» **Request**
Extract the items between the line containing "Task: Open the Align dropdown menu" and the line containing "The image size is (1568, 503). coord(836,387)", inclusive, and reproduce those lines exactly, leaving out everything before and after them.

» **Extracted data**
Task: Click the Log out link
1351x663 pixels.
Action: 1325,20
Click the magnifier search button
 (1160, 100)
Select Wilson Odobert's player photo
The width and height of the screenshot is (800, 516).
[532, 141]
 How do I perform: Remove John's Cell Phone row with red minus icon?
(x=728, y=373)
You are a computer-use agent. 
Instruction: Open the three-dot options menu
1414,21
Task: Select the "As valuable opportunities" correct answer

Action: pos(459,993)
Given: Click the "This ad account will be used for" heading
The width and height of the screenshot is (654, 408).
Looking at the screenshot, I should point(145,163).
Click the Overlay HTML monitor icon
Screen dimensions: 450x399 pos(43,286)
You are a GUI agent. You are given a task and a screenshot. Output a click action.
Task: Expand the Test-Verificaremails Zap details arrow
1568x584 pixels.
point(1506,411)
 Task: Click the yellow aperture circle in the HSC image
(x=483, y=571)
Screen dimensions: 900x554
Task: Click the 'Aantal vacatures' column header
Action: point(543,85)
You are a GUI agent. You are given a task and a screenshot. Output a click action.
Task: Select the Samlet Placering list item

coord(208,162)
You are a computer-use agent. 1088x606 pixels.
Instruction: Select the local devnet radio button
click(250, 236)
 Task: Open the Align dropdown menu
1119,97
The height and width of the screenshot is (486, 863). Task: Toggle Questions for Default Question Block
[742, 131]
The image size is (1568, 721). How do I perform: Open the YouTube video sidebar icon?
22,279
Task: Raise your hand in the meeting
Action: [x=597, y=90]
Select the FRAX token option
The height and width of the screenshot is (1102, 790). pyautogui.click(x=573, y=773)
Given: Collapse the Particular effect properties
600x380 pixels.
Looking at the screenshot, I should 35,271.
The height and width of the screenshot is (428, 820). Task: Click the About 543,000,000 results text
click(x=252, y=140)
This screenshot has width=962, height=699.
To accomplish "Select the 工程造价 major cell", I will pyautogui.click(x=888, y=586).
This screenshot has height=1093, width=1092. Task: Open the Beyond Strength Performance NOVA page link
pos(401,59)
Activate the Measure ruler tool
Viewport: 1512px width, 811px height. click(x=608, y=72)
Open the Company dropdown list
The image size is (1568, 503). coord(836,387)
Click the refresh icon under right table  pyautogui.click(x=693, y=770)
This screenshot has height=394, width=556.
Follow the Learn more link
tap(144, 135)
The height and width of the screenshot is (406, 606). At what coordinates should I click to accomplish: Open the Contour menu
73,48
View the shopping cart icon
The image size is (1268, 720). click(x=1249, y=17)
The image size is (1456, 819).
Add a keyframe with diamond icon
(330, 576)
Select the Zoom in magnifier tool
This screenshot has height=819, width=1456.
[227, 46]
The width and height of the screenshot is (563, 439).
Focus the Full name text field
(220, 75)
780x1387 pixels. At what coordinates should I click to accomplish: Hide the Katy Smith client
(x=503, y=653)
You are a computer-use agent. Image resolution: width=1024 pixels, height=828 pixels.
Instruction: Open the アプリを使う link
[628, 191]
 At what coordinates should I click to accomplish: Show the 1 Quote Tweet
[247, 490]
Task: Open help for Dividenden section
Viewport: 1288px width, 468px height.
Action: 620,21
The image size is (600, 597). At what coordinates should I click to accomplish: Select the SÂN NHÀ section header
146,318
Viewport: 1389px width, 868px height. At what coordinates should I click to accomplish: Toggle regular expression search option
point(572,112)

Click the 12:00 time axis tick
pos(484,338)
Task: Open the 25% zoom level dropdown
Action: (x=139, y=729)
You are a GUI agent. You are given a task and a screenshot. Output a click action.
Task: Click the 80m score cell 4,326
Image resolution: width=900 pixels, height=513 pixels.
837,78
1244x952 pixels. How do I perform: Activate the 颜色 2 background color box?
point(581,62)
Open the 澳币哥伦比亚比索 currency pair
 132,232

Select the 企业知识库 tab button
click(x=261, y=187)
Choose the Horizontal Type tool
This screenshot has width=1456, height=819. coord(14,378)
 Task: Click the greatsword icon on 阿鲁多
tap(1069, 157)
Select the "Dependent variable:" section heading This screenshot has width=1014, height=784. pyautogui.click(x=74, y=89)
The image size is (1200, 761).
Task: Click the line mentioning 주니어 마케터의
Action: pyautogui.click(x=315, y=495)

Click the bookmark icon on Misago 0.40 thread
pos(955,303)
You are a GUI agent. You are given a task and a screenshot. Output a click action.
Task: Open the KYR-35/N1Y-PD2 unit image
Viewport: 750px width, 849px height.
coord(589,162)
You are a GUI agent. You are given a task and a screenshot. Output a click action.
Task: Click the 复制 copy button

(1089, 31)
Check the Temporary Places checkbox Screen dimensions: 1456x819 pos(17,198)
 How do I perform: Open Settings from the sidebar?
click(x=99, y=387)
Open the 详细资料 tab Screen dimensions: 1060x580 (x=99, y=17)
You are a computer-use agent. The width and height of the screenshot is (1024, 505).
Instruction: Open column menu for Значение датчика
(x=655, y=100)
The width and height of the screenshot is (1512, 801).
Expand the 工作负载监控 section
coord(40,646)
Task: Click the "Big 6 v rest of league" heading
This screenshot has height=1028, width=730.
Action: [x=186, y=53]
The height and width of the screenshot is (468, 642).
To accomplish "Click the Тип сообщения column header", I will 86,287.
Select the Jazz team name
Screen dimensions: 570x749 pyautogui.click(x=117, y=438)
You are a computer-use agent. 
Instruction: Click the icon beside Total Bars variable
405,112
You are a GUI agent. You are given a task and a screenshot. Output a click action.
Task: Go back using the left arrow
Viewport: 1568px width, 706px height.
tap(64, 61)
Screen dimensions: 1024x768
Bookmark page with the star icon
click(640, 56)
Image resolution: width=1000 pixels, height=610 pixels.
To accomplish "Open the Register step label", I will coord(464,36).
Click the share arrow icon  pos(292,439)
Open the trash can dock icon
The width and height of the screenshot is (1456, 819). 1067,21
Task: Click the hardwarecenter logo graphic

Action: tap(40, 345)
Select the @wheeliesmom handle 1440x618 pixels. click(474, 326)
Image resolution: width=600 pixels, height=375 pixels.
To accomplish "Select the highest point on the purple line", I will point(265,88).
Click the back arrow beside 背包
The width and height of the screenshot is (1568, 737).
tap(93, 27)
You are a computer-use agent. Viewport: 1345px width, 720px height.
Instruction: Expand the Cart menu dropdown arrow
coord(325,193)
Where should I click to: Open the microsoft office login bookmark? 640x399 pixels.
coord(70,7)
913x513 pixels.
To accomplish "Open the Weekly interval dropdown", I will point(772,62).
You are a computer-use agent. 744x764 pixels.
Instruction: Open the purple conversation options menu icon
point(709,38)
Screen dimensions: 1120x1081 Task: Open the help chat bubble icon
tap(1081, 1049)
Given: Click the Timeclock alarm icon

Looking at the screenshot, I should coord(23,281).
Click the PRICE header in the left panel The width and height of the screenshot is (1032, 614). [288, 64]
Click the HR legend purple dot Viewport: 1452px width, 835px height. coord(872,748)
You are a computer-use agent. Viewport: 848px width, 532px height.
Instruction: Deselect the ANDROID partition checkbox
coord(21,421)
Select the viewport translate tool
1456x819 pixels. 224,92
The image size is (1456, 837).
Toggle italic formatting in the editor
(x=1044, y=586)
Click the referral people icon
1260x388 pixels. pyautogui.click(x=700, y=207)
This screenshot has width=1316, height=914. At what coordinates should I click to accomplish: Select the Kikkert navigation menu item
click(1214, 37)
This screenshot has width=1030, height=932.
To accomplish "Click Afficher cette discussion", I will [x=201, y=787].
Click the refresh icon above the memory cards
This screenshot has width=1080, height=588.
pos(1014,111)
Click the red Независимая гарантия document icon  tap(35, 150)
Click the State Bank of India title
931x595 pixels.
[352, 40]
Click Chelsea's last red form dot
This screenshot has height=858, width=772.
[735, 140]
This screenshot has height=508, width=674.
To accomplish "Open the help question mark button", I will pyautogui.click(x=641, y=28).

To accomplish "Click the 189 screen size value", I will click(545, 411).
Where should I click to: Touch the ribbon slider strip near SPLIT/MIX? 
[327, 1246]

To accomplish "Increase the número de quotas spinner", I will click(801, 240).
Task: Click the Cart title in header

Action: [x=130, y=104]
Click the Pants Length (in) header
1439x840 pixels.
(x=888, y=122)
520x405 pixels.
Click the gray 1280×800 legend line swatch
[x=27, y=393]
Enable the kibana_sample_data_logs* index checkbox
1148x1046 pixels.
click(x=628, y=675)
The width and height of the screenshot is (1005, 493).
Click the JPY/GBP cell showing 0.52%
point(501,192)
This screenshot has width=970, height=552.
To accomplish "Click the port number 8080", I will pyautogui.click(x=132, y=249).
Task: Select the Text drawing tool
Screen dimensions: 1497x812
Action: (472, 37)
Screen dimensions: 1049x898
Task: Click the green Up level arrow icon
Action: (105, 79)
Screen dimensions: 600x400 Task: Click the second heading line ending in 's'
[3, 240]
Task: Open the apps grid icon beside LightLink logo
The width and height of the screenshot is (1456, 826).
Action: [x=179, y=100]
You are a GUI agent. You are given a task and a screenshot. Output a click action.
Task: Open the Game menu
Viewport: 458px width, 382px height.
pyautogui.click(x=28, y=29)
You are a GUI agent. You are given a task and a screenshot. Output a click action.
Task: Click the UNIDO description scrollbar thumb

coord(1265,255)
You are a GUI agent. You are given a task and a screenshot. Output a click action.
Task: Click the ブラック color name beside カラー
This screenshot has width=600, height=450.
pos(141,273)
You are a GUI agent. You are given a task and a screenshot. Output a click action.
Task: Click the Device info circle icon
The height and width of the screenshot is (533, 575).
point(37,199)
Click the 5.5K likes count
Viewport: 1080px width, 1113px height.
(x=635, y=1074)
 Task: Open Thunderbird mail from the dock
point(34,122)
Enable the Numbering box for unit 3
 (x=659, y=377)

» **Worked answer**
 Task: Open the Align dropdown menu
1119,97
The height and width of the screenshot is (486, 863). Task: Toggle Questions for Default Question Block
[742, 131]
The image size is (1568, 721). How do I perform: Open the YouTube video sidebar icon?
22,279
Task: Raise your hand in the meeting
Action: [x=597, y=90]
Select the FRAX token option
The height and width of the screenshot is (1102, 790). pyautogui.click(x=573, y=773)
Given: Collapse the Particular effect properties
600x380 pixels.
Looking at the screenshot, I should 35,271.
The height and width of the screenshot is (428, 820). Task: Click the About 543,000,000 results text
click(x=252, y=140)
This screenshot has width=962, height=699.
To accomplish "Select the 工程造价 major cell", I will pyautogui.click(x=888, y=586).
This screenshot has height=1093, width=1092. Task: Open the Beyond Strength Performance NOVA page link
pos(401,59)
Activate the Measure ruler tool
Viewport: 1512px width, 811px height. click(x=608, y=72)
Open the Company dropdown list
The image size is (1568, 503). coord(836,387)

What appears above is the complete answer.